FIG. 1: (a) In biological synapses, during the process of synaptic integration, dendritic spikes can enhance the impact of synchronous inputs from dendrites belonging to the same dendritic tree. Excitatory postsynaptic potentials (EPSPs) with the same amplitude but different locations in dendritic tree may lead to different responses. For example, dendrites i, iv and viii send similar signals, but only the i and iv contribute in driving an AP, since their respective dendritic trees receive sufficient further excitation from other connected dendrites. In the top image, the postsynaptic neuron (dark blue) receives inputs mostly from dendrites generating strong EPSPs (orange) and only few generating weak EPSPs (yellow). The bottom postsynaptic neuron (light blue) receives most inputs from weak-EPSPs dendrites. Because of such dendritic distribution, the dark blue neuron exhibits higher firing probability and thus its importance is higher with respect to the light blue neuron. (b) The structure of an FCNN is much simpler than that of biological neurons with presynaptic connections arranged in dendritic trees. However, analogously to panel (a), the node importance of each node arises from the distribution of the weight strength within each layer. The blue node has a high node importance since most of its incoming synapses are strong. Conversely, the light blue node importance is lower, since the presynaptic population exhibits a weaker mean strength.
Additionally, biologically plausible training schemes such as feedback alignment greatly benefit from our optimization method, therefore hardware devices that cannot support backpropagation, but only feedback alignment, are a promising area for application of our work.

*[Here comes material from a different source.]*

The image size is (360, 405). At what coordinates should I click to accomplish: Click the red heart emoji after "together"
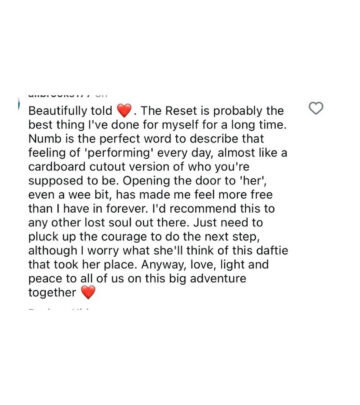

Furthermore, GRAPES improves the performance of spiking neural networks (SNNs). SNNs offer an energy-efficient alternative for implementing deep learning applications; however, they still lag behind artificial neural networks (ANNs) in terms of accuracy. Our work paves the way for biologically inspired algorithms to narrow the gap between the performance of SNNs and ANNs, enabling applications in the rapidly growing field of neuromorphic chips.
Conclusion
Our results demonstrate that GRAPES not only provides substantial improvements in the performance of deep artificial and spiking neural networks, but it also mitigates the accuracy degradation due to catastrophic forgetting.